Attesting to the importance of the statement is the fact that the province’s Premier Kathleen Wynne, along with Minister of the Environment and Climate Change Glen Murray, met personally with Grassy Narrows Chief Simon Fobister and David Suzuki just days earlier on February 10th.

Work to clean up mercury is related to a paper mill in Dryden, Ontario which is situated on the English – Wabigoon River system. A nearby chlor-alkali production facility utilizing mercury and producing chlorine and sodium hydroxide for bleaching pulp used in paper production began operating there in the early sixties. The facility is no longer operating although production at the mill, now owned by Domtar Inc., continues. Wastewater containing mercury from the chlor-alkali plant ended up in the English – Wabigoon River system and contamination spread downstream. Mercury entered the food chain and accumulated in fish. Consumption of fish is a major pathway for transfer of mercury to humans.

Minister Zimmer’s statement lays out the provincial commitment in the following terms:

  • new information about potential mercury on the site of the Domtar mill in nearby Dryden, Ontario will be acted upon through, “a full and rigorous mercury contamination assessment on the entire mill site…to be sure unequivocally if the site is an ongoing source of mercury, and if it is…to take all measures to stop further mercury from entering the river.”
  • a two year process designed by Dr. John Rudd and funded by the province is underway to determine the extent of mercury contamination in the river and the most appropriate methods for cleanup of specific areas, including methods such as capping and enhanced natural recovery
  • regular meetings will be held with First Nations and updates will be provided to the public.
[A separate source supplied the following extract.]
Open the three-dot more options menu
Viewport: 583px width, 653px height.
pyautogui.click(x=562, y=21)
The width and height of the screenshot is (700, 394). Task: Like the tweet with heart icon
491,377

The English – Wabigoon River system is not located within the Lake Superior watershed but the Ontario Ministry of the Environment and Climate Change plays an active role in addressing Lake Superior sites contaminated with mercury. At Peninsula Harbour, in the town of Marathon, Ontario, the province required Ball Packaging, a former owner of the chlor-alkali plant once located there, to contribute to cleanup of harbour mercury contamination. The provincial and federal governments were also participants in completing the $7 million “thin-layer” capping project in 2012.
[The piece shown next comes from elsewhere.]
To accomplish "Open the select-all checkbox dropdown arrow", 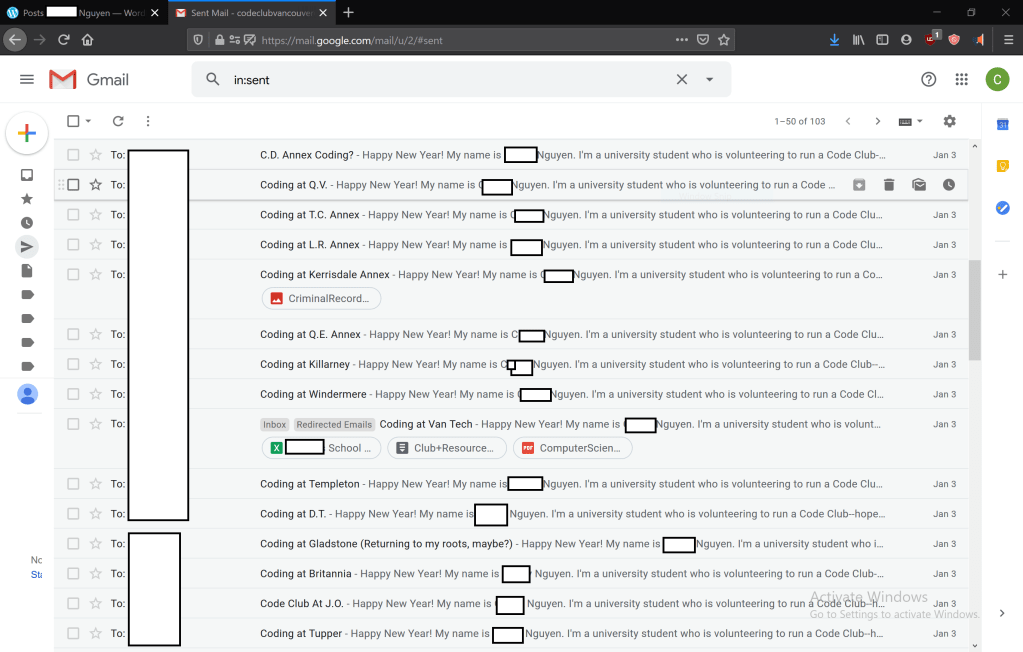I will 89,122.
This capping method placed 15 to 20 centimetres of clean sand on top of the most contaminated sediment. The project was the first of its kind to be undertaken in the Canadian Great Lakes and a video outlining project construction and produced by Environment and Climate Change Canada can be viewed here. Thin-layer capping creates clean fish habitat, stops the spread of contaminated sediment, and reduces risk to fish, fish-eating birds, mammals and people.

Another site contaminated with mercury lies within the waters of Thunder Bay Harbour. Some 350,000 cubic meters of contaminated material are located within the  confines of the harbour breakwall adjacent to the mouth of the Current River. The province, federal government and an industrial partner have cooperated to develop various options for cleanup but specific remediation plans have not been finalized.